--- Records to use ---
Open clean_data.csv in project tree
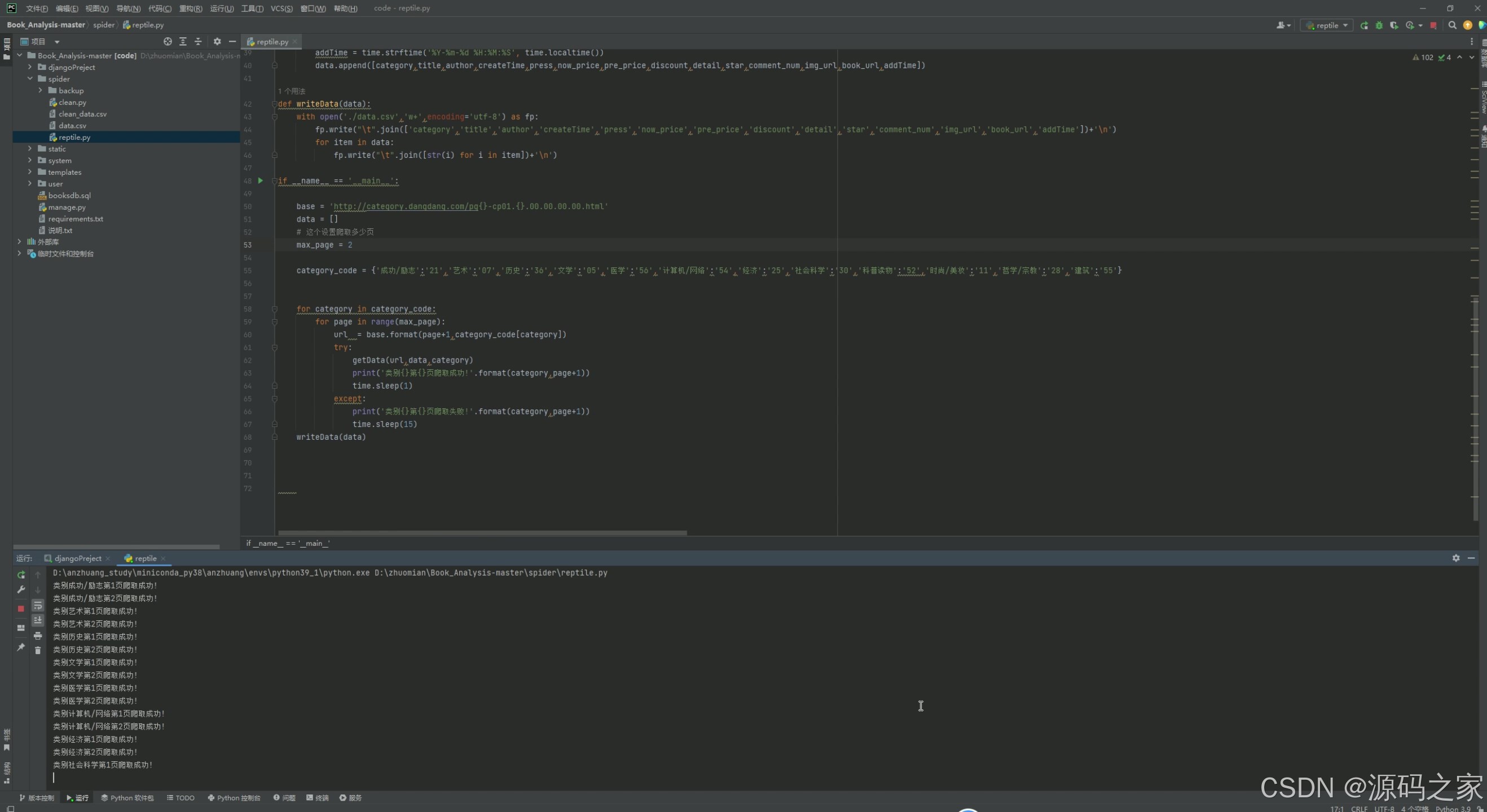 click(x=82, y=114)
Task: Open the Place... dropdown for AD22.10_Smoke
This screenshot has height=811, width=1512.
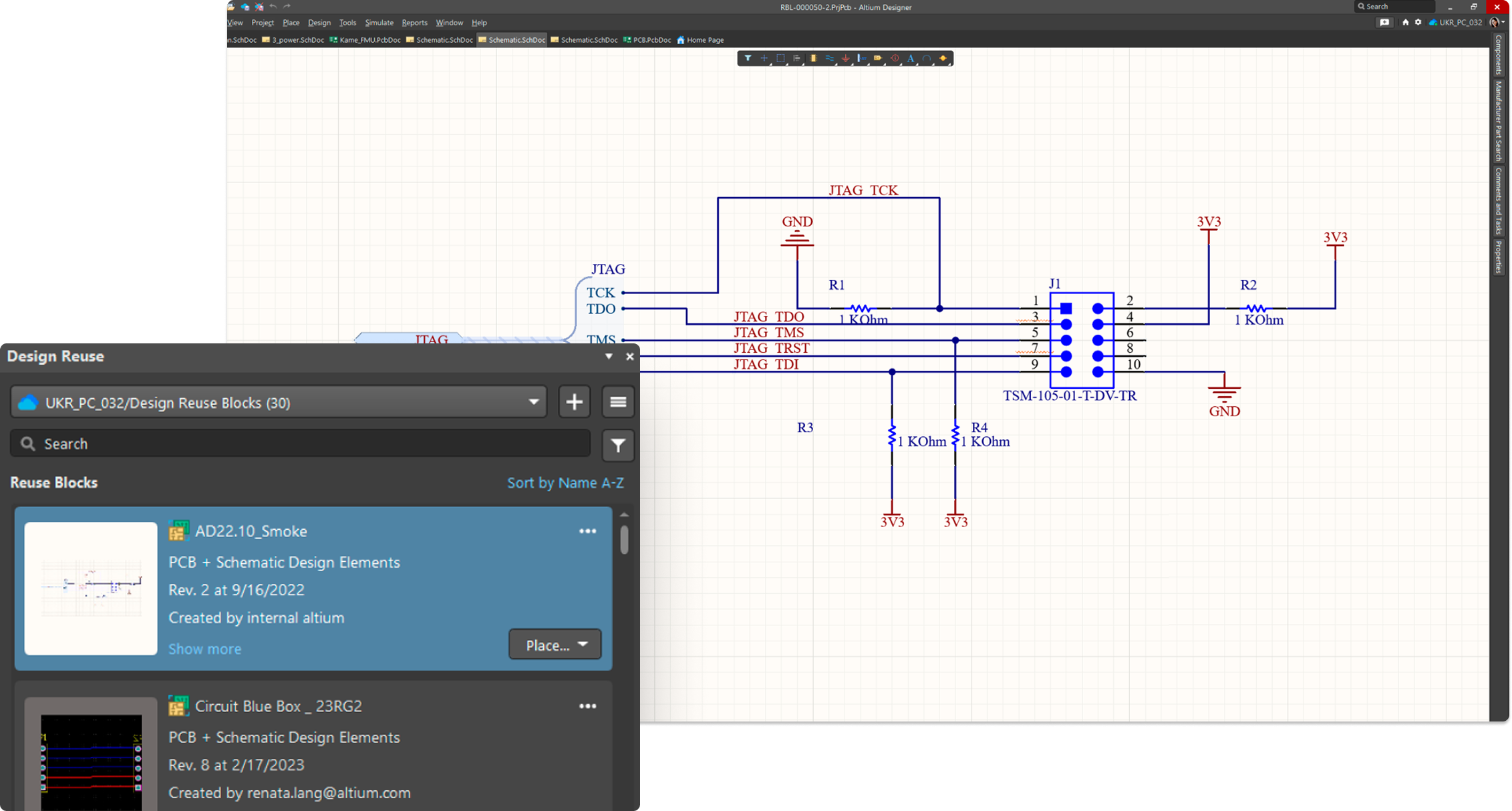Action: click(x=555, y=645)
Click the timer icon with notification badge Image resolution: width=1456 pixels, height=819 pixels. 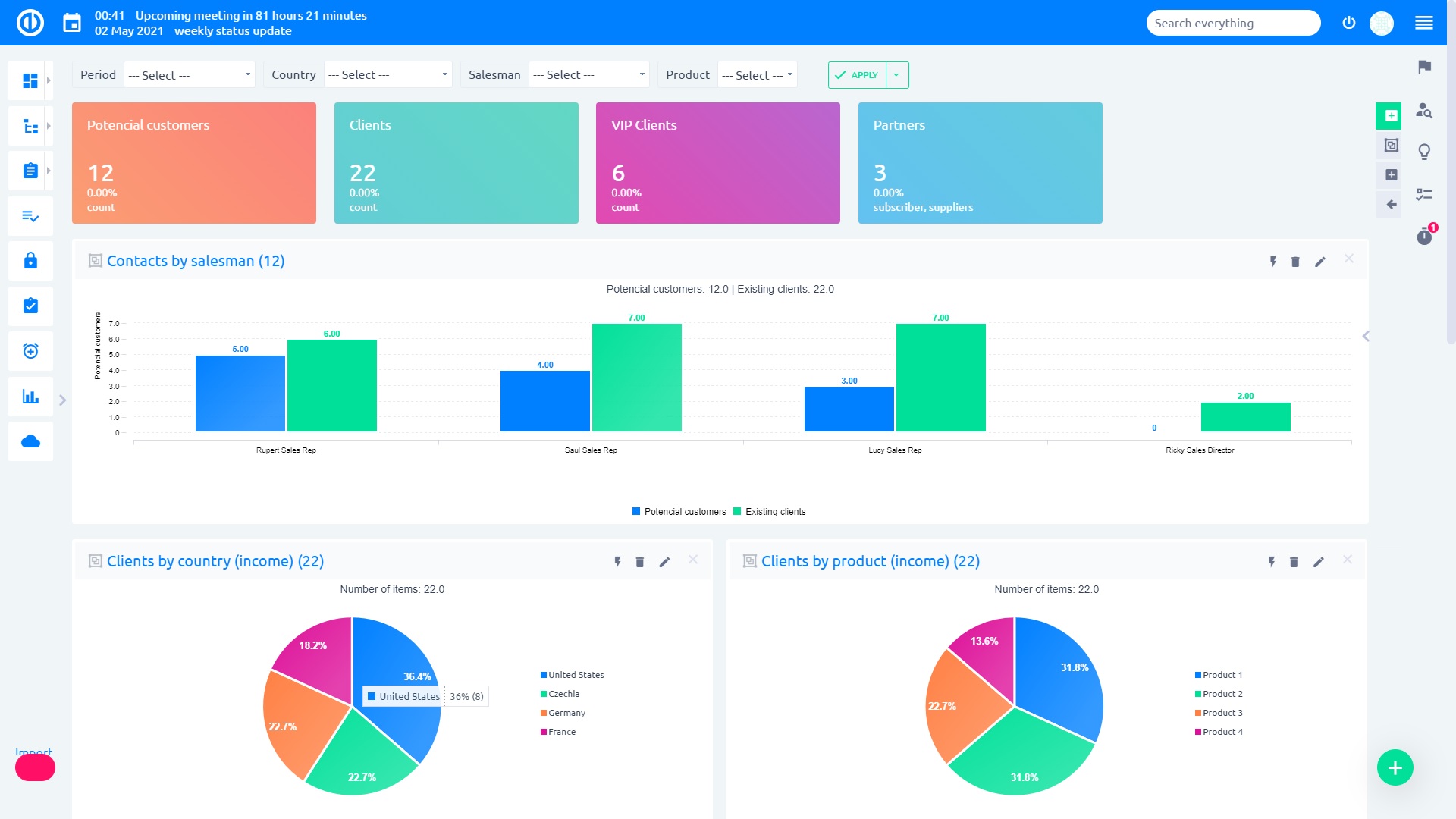1425,237

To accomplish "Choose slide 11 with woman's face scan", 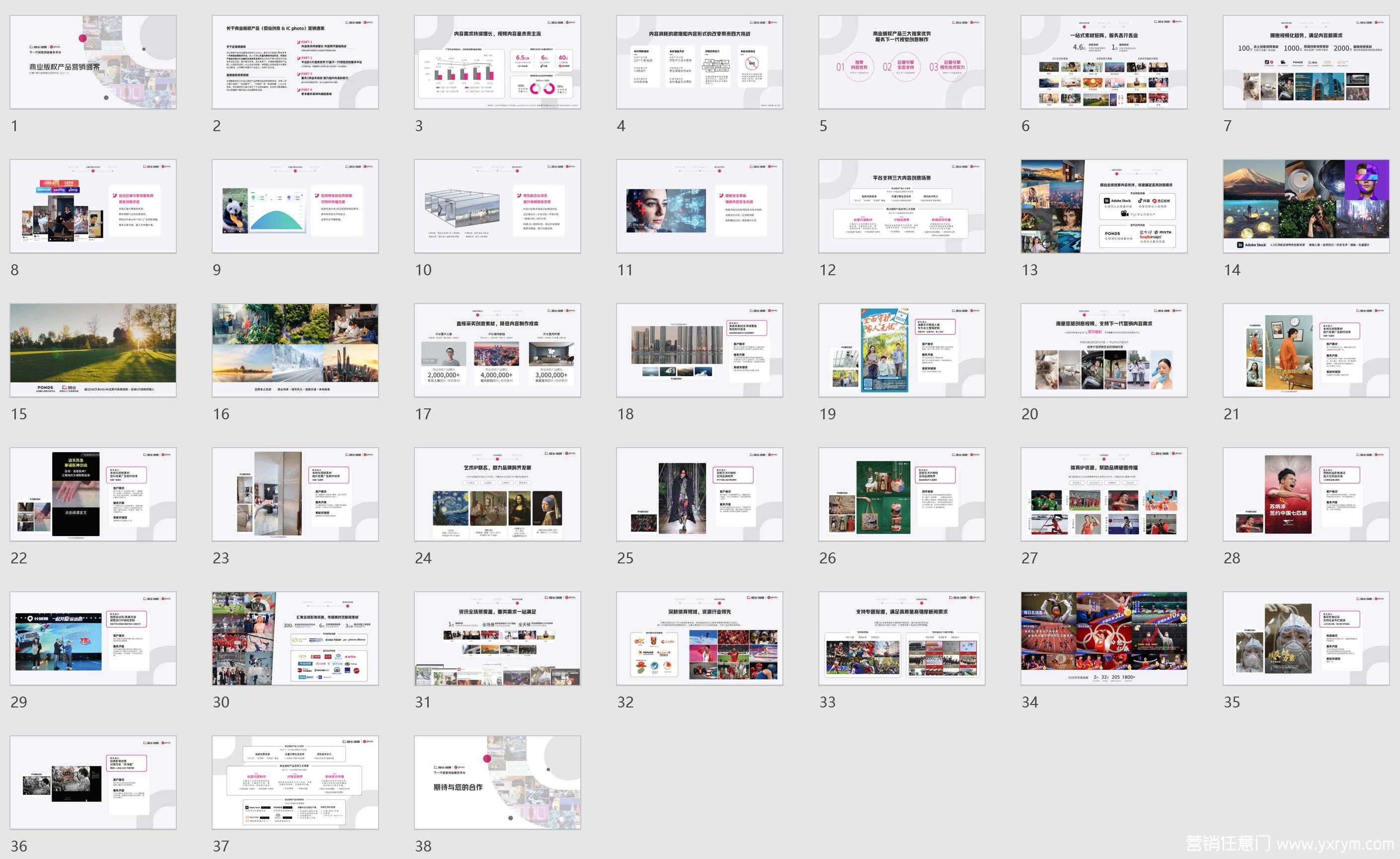I will point(699,206).
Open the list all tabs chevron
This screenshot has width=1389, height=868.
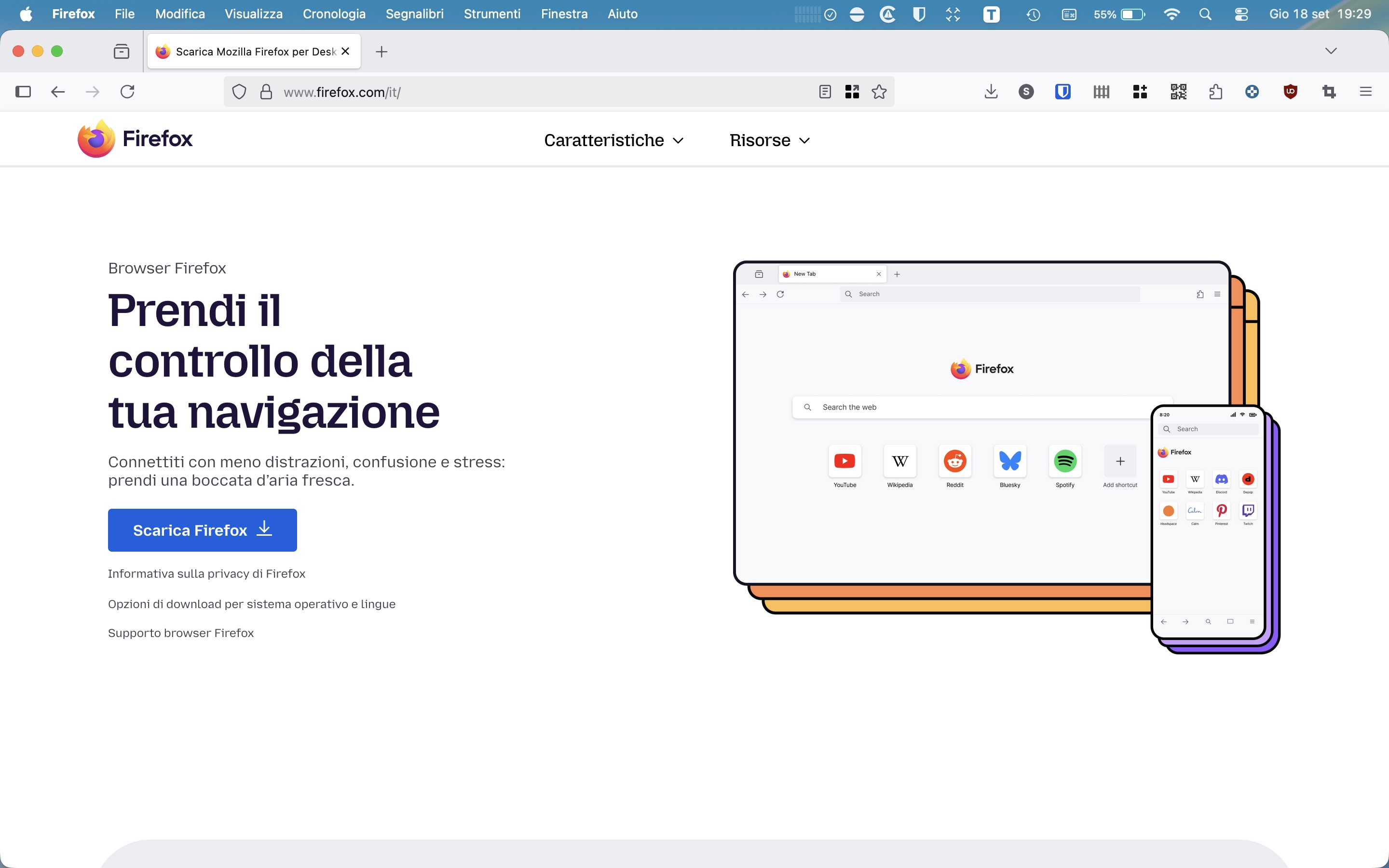pyautogui.click(x=1331, y=51)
---
Assigned task: Write out exactly the lines beginning with the line that holds "Open the list all tabs chevron" and ending with the final line of the data, both ends included, without the pictures.

Answer to the problem:
Open the list all tabs chevron
This screenshot has width=1389, height=868.
pyautogui.click(x=1331, y=51)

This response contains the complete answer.